Depuis, beaucoup ici craignent que l'Azerbaïdjan pousse son avantage et lance des opérations pour grignoter le sud de l'Arménie, notamment un corridor longeant la frontière avec l'Iran, pour créer une continuité territoriale avec le Nakhitchevan.

C'est d'ailleurs dans cette enclave que le président turc Recep Tayyip Erdogan s'est rendu pour célébrer la victoire de son allié azerbaïdjanais et déclarer que la reconquête du Karabakh ouvrait de "nouvelles opportunités" dans la région.
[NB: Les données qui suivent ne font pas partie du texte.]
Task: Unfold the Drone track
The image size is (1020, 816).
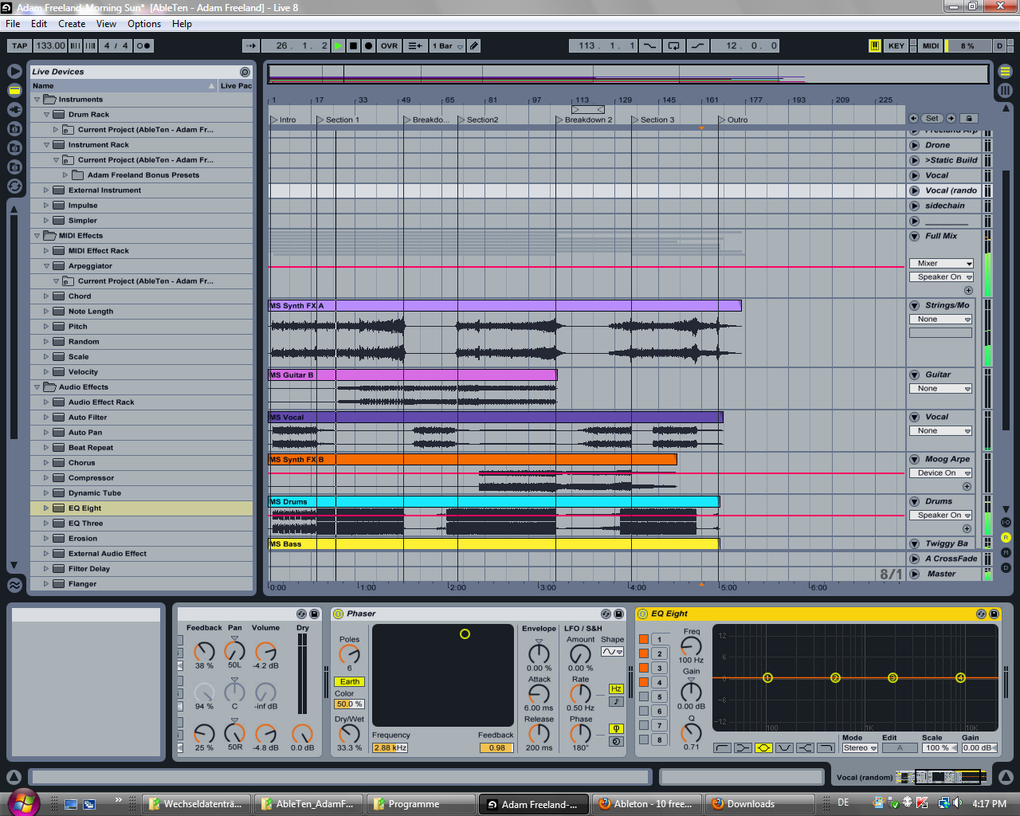Action: pos(914,145)
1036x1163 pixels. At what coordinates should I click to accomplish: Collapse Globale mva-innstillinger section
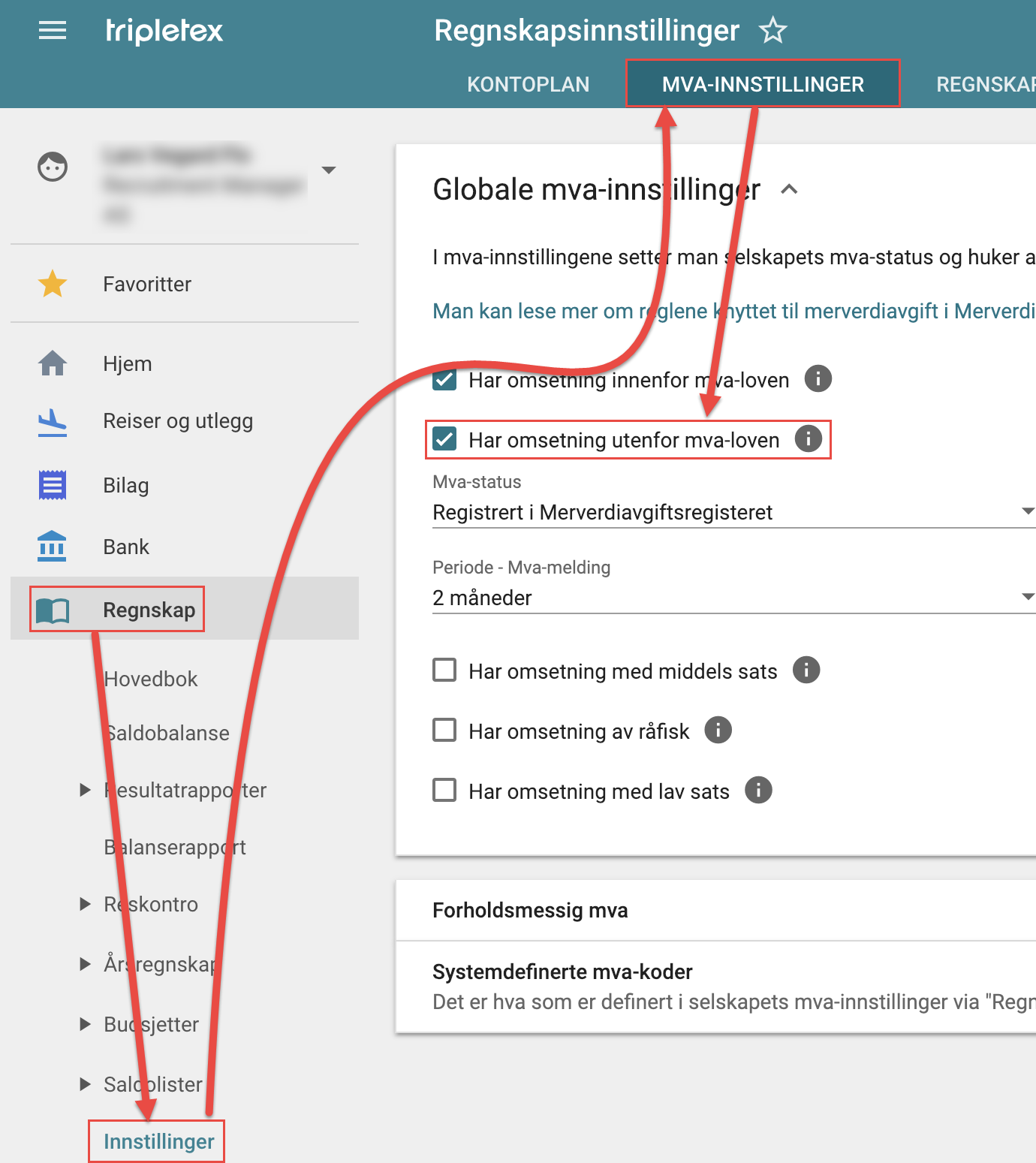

A Areni, qui compte près de 2.000 habitants et vient d'accueillir quelque 160 réfugiés du Karabakh, l'inquiétude n'est pas factice.

"Nous sommes prêts à partir à chaque moment. Nous avons cette peur dans nos cœurs en permanence", confie Alina Maïrapetian, née il y a quarante-huit ans à Areni où elle possède une exploitation agricole et un gîte dont elle a gracieusement ouvert les portes à la famille de Khalida.

Alina n'a pas préparé de valises pour être prête à partir dans l'urgence mais, dit-elle, "tous les jours au réveil, on se réjouit de se réveiller dans notre maison".

Pendant que sa mère épépine des poivrons à même le sol, dans la cour de son exploitation, elle dit avoir abandonné tous les travaux dans sa maison de peur que ce soit les Azerbaïdjanais qui en profitent. "On ne sait pas combien de temps on va rester", se lamente-t-elle.

- "+We Will Rise+" -

En charge du commerce et du tourisme à la mairie, Noraïr Gregorian a fort à faire en ce moment. "Bien sûr que nous voyons l’anxiété dans la population, on l'entend dans toutes les conversations", dit-il.

La vie quotidienne suit certes son cours, les rares commerces du bourg sont ouverts et des enfants à vélo descendent en trombe des routes de terre. Mais le coeur n'y est pas.

La fête du vin, qui devait se tenir le week-end dernier et promettait d'attirer des milliers de touristes à Areni, a encore dû être annulée et tout le monde ici se "prépare à défendre le village", clame Noraïr Gregorian.

Encaissé entre les montagnes, Areni ne ressemble toutefois pas à une citadelle imprenable. Sur la route qui y mène depuis la capitale Erevan, on croise quelques camions de l'armée arménienne transportant des pièces d'artillerie et des fourgons militaires de leurs alliés russes mais ils semblent davantage prendre la direction de la frontière sud du pays.

Le soutien de Moscou, Ara Moussaelian n'y croit toutefois plus. Lui aussi a trouvé refuge à Areni avec ses trois enfants après avoir fui le Haut-Karabakh où il servait dans l'armée, mais il est davantage rongé par l'esprit de vengeance que par l'inquiétude.

"Bien sûr qu’il y aura à nouveau la guerre et peu importe où je dois combattre", dit-il dans la modeste terrasse de la maison, encore en travaux, où il s'est établi avec sa famille.

C'est le fait du hasard mais, sur le sweat-shirt de son jeune fils Artur, quelques mots en anglais résument son état d'esprit: "We Will Rise" ("Nous nous relèverons").

Au Karabakh, l'ancien soldat affirme avoir vu les troupes de Bakou commettre des atrocités lors de l'offensive de septembre, et guette l'heure des représailles. "Je veux me venger, peu importe où je suis", lance-t-il.